» Required work:
Pull out every line in the records below that contains the string "height", and copy each one in full.

» Material for this exercise:
>> Begin
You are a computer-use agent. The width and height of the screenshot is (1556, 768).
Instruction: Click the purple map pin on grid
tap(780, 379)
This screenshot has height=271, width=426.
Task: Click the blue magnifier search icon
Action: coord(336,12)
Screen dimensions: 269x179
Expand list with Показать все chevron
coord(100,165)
>> End
» Reply:
You are a computer-use agent. The width and height of the screenshot is (1556, 768).
This screenshot has height=271, width=426.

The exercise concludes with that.